- _Data provided_:

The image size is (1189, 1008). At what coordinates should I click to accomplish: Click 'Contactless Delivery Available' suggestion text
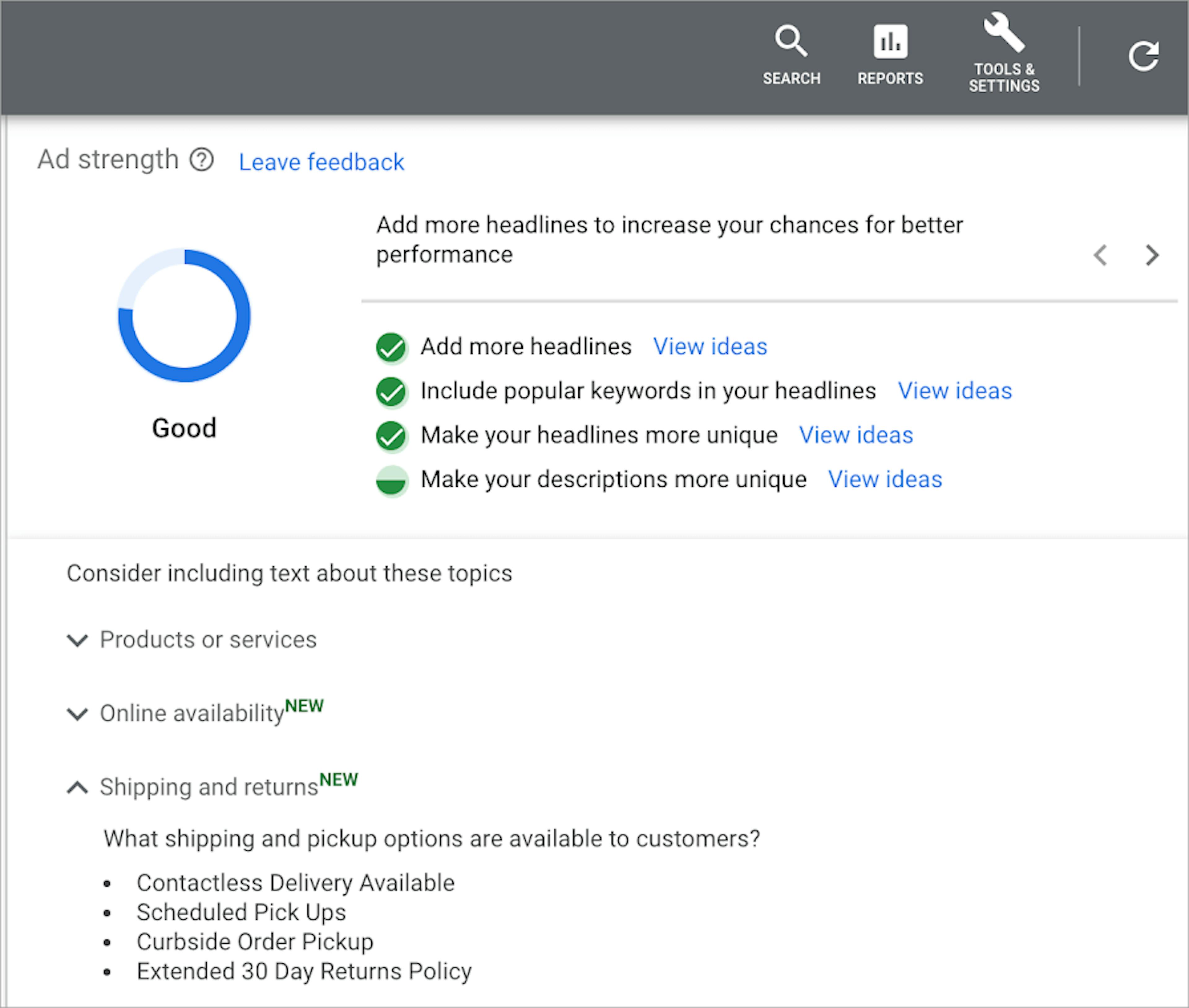click(295, 883)
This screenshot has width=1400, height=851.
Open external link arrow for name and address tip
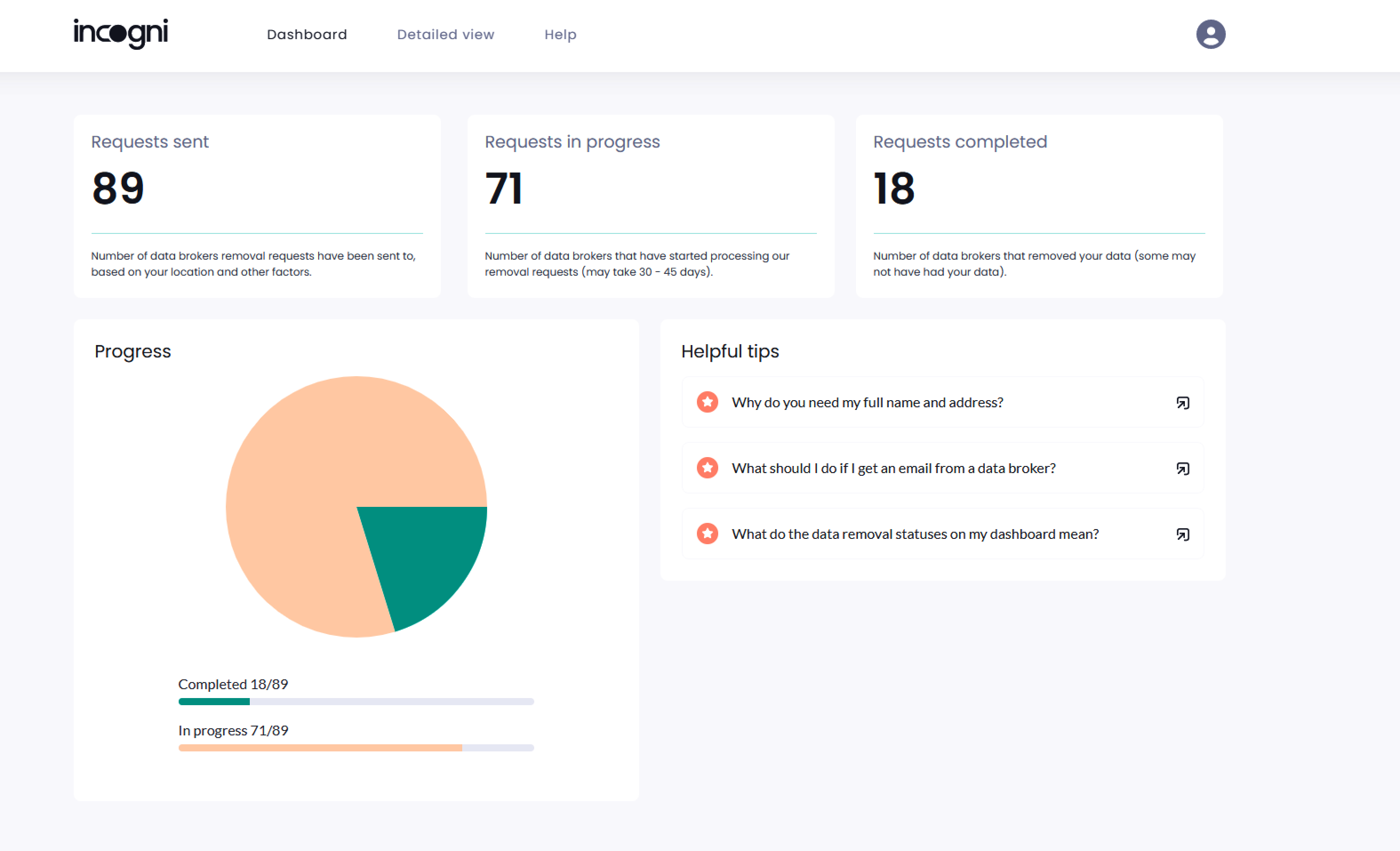click(x=1182, y=403)
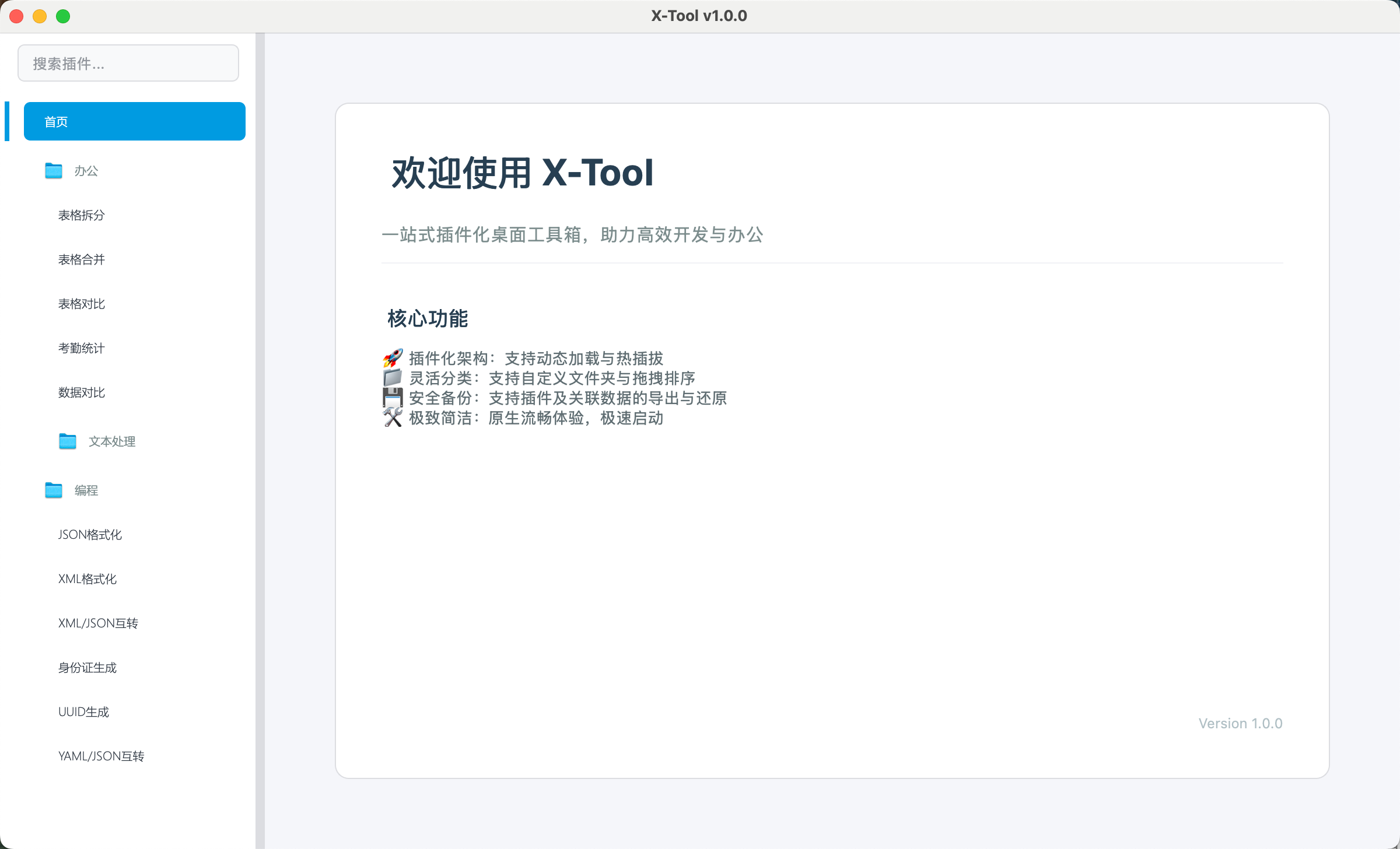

- _Exercise_: Return every entry word for word, leaving the pictures out.

- _Exercise response_:
The image size is (1189, 1008). At what coordinates should I click to accomplish: Click 'Contactless Delivery Available' suggestion text
click(295, 883)
This screenshot has width=1400, height=851.
Open external link arrow for name and address tip
click(x=1182, y=403)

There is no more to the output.